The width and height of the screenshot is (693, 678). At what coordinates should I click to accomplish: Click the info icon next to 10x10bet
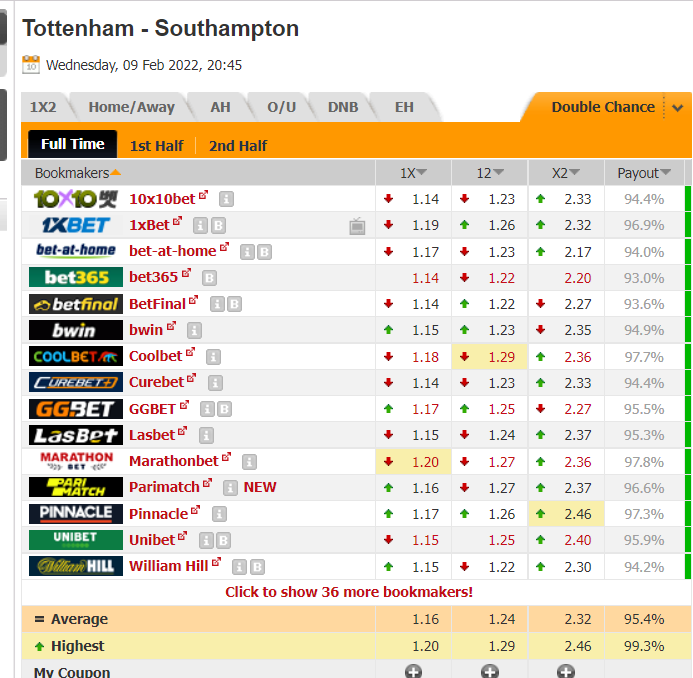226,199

* * *

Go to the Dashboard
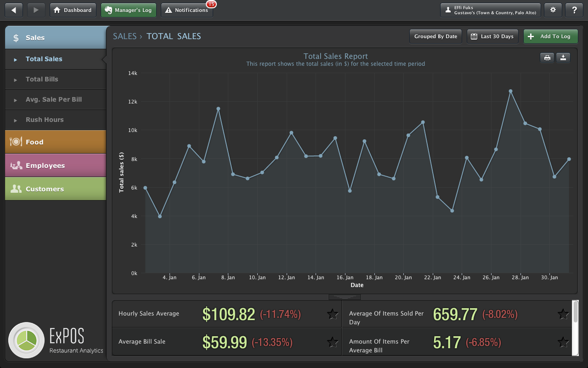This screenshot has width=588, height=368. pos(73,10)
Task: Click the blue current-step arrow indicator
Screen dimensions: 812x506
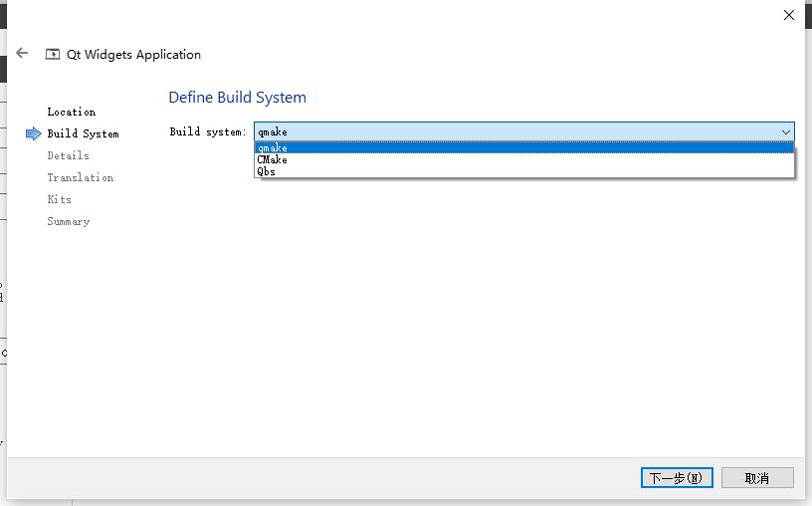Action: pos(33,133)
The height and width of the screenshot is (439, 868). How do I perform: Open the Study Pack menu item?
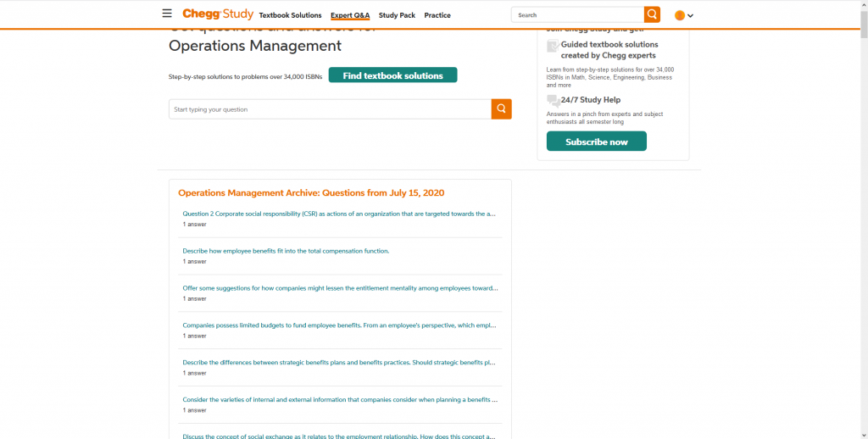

> Task requirements
Leaving each picture behind, please give again exactly the lines above from the one with "Go to the Dashboard" through the one with "The height and", both included, and no others.

> Written solution
Go to the Dashboard
This screenshot has width=588, height=368. pos(73,10)
Task: Click the blue current-step arrow indicator
Screen dimensions: 812x506
Action: pos(33,133)
The height and width of the screenshot is (439, 868). How do I perform: Open the Study Pack menu item?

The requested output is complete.